Published March 25, 2009

SAN DIEGO, CA (BRAIN)—Tommasini has shifted to a direct sales strategy in an attempt to help rebuild the niche Italian brand in the United States.

Before this month, Tommasini sold its handmade frames through 12 authorized dealers in the U.S., but will now put more focus on selling directly to customers through its San Diego, California, office, said Tina Indalecio, of Cicli Tommasini USA.

Tommasini manufactures 2,000 to 2,500 road frames per year from its Grosseto, Italy factory.

“Dealers still have the ability to sell our frames but at this time, they will only have around a 20-25 percent margin, they will not be listed on our website as a dealer, they will not have a protected territory, but they also do not have to do a buy-in or meet yearly sales minimums,” Indalecio said.

The change was linked to many factors that were limiting the growth of the U.S. dealer base including dealers using the Tommasini name to get customers, but selling them another brand they had in stock; dealers ordering frames for custom orders and not keeping many in stock, which hurt sales; the company having little leverage with dealers because Tommasini was such a small portion of retailers’ overall business.

Tommasini was also experiencing an issue to which many small, high-end brands can relate.

“Dealers would get pressure to push other larger brands and drop their small lines, leaving a small brand like us out in the wind,” Indalecio said. “For people who do not know the difference between a Tommasini and another brand, they need to be educated— there is a big difference, and that is also why there is sometimes a big price difference.”

Indalecio said Tommasini tried focusing on smaller high-end shop that sell only custom frames, and while the majority of them like the brand, they wanted Tommasini to increase consumer advertising to help spur sales, which the company doesn’t have the budget for.

Jeffrey Taliaferro has sold Tommasini frames since 1979 in his San Francisco shop, Ocean Cyclery, and other bike shops in the city.

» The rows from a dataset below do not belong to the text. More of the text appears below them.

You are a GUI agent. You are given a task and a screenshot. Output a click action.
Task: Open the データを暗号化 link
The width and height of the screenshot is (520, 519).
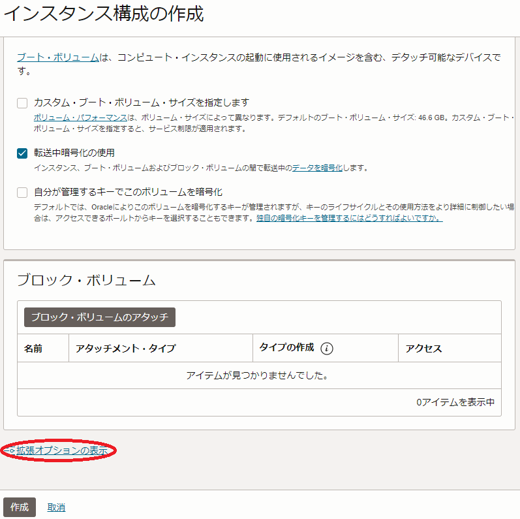click(316, 168)
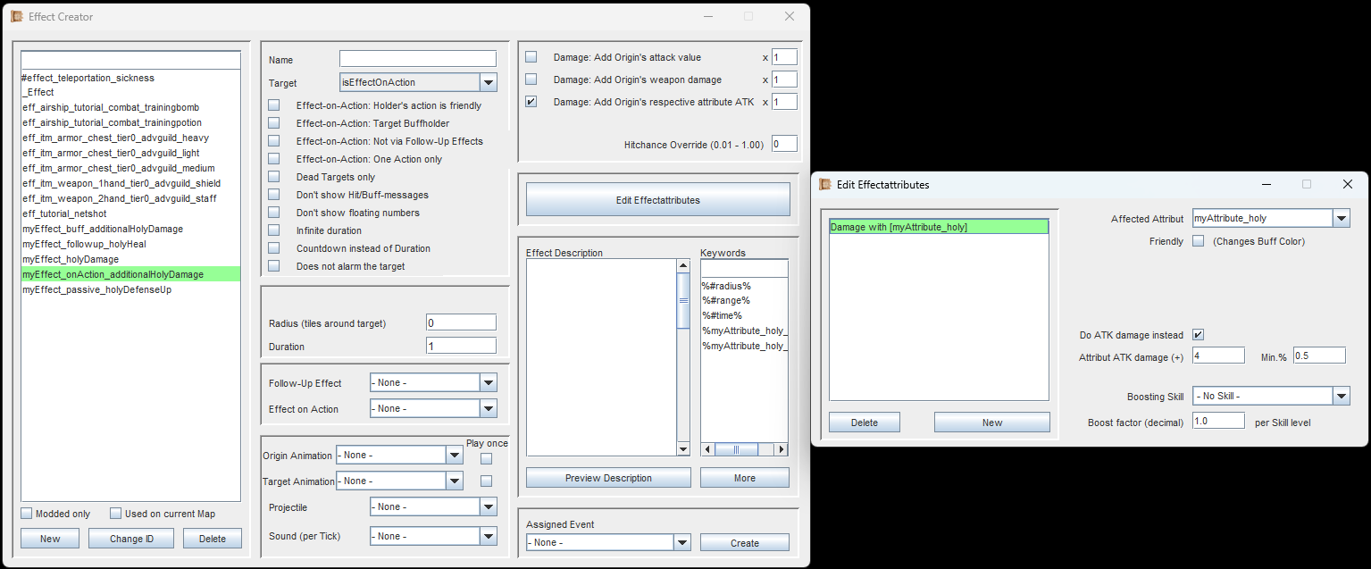Enable the Infinite duration checkbox
The height and width of the screenshot is (569, 1371).
point(273,230)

He said he’ll continue to stock and sell, although he risks being undercut by Indalecio because he plans to maintain his pricing to keep his margins at 30 to 35 percent.

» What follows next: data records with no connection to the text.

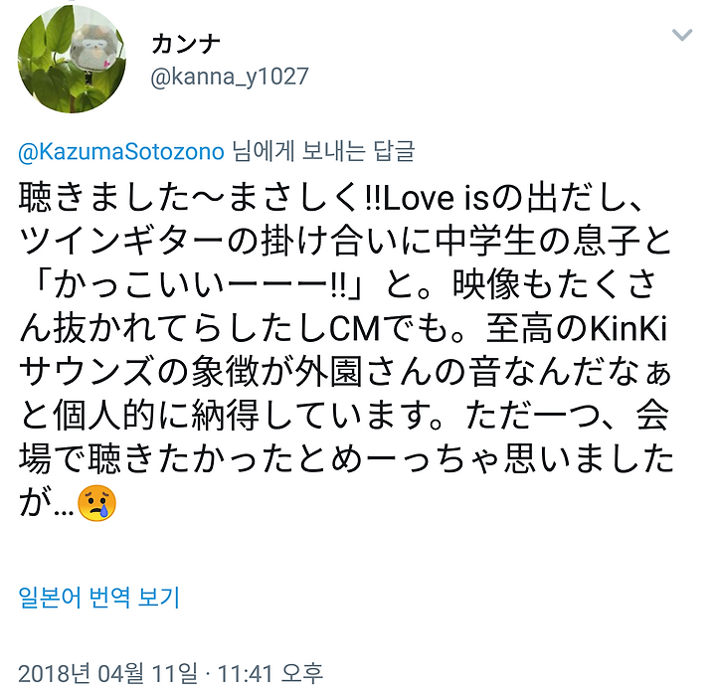Click the 님에게 보내는 답글 reply label

coord(323,151)
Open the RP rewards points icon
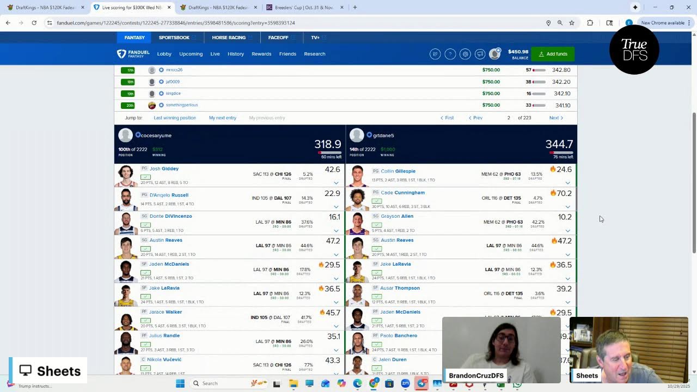 point(435,54)
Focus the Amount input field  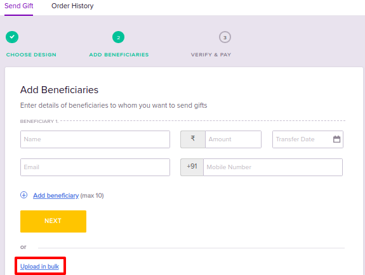[x=233, y=139]
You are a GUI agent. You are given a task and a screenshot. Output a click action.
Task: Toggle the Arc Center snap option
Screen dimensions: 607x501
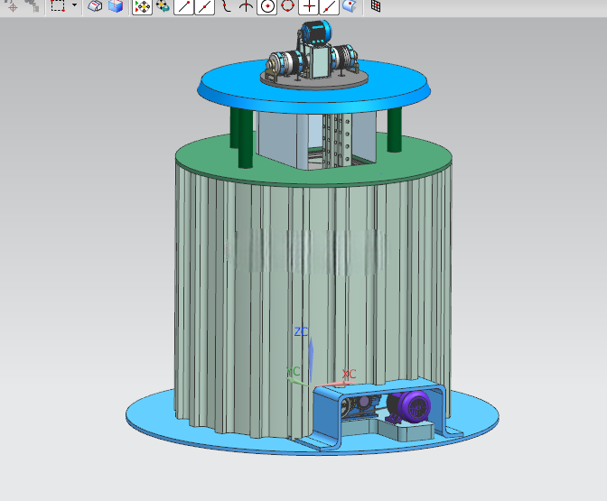coord(267,6)
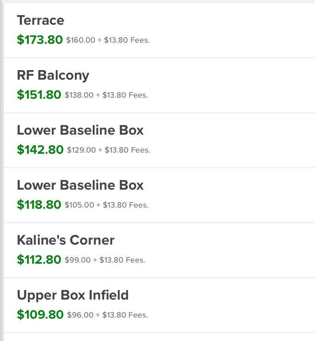
Task: Select the Terrace ticket listing title
Action: [x=41, y=20]
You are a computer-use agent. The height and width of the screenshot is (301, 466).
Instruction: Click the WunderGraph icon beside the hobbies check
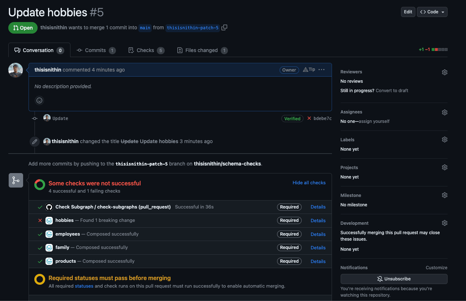click(x=49, y=220)
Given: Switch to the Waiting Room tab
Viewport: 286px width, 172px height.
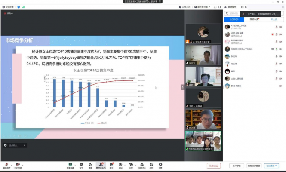Looking at the screenshot, I should (x=254, y=19).
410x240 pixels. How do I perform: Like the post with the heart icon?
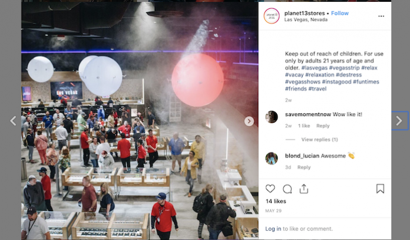point(270,189)
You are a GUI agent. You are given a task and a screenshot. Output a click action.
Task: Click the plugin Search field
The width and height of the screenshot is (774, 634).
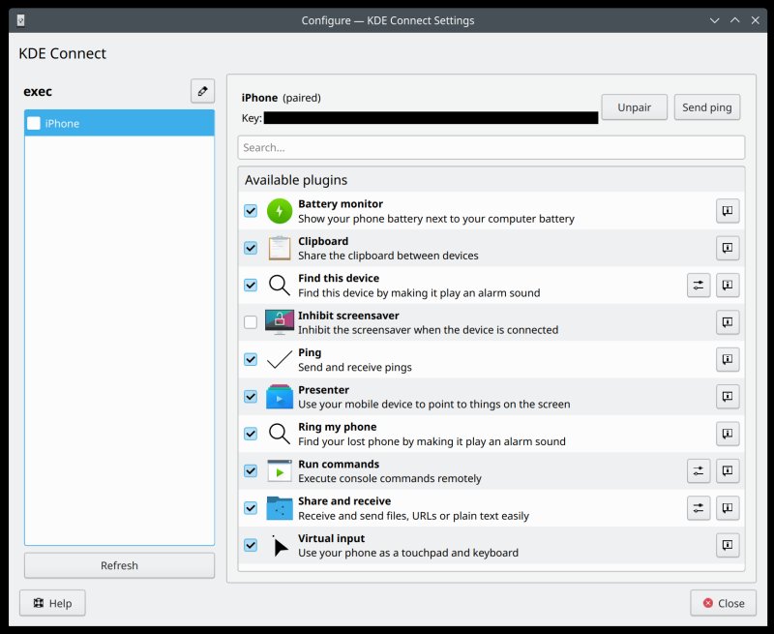(x=491, y=147)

“I just love the bikes. The whole thing about them being handmade—they’re just beautiful bikes,” Taliaferro said.

Even though the retail price will probably be about $500 lower if consumers buy direct instead of through him, Taliaferro believes he’ll have the upper hand because he keeps frames in stock, whereas direct orders will likely have to wait three months for the frame to be manufactured in Italy.

Indalecio said the new strategy isn’t necessarily permanent.

“We will go back to building a solid dealer base down the road, but we need to rebuild the demand for our product first and the dealers need to see more people walking into their shop asking if they can buy a Tommasini. Once that starts happening, we know we will have more leverage with the dealer and they will be more interested in getting behind our brand,” she said.